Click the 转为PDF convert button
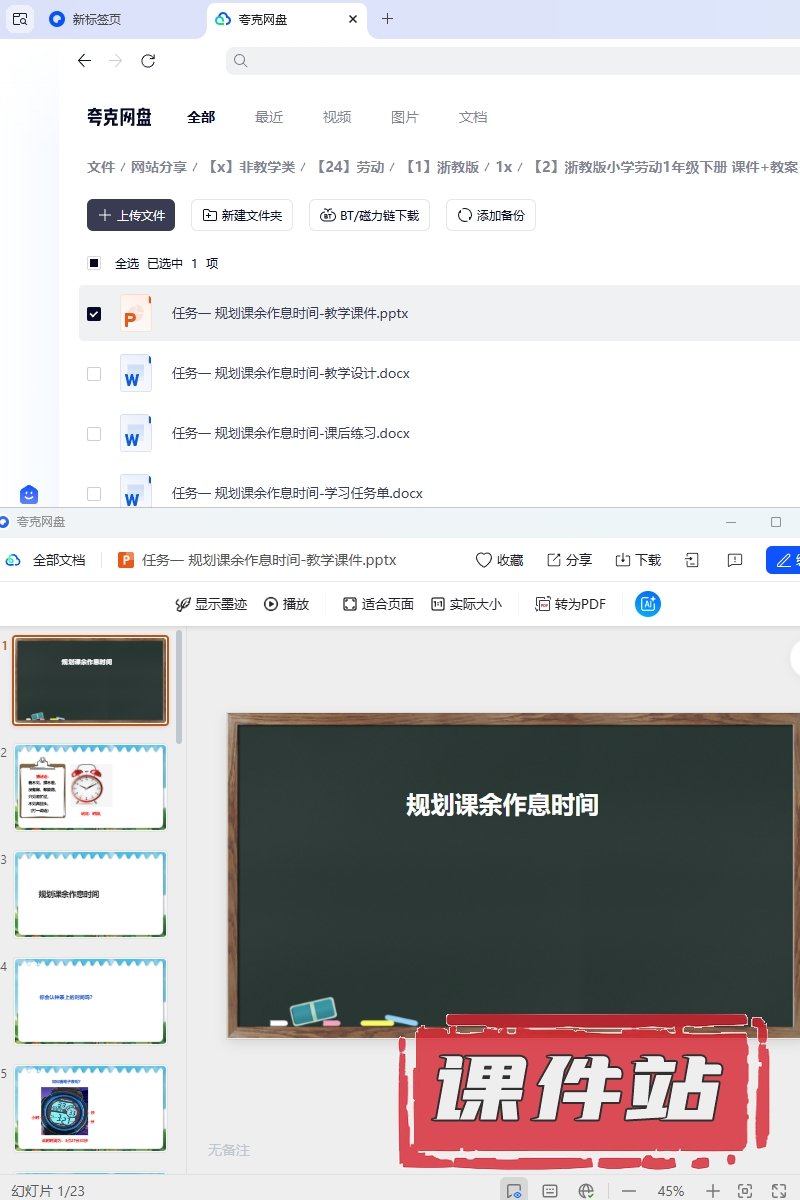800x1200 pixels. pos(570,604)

---

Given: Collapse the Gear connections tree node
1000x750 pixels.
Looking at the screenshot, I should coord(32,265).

* Exercise task *
Reproduce the lines from the one containing "Given: Collapse the" through the one containing "Looking at the", inclusive, character for character.

* Result of this task *
Given: Collapse the Gear connections tree node
1000x750 pixels.
Looking at the screenshot, I should coord(32,265).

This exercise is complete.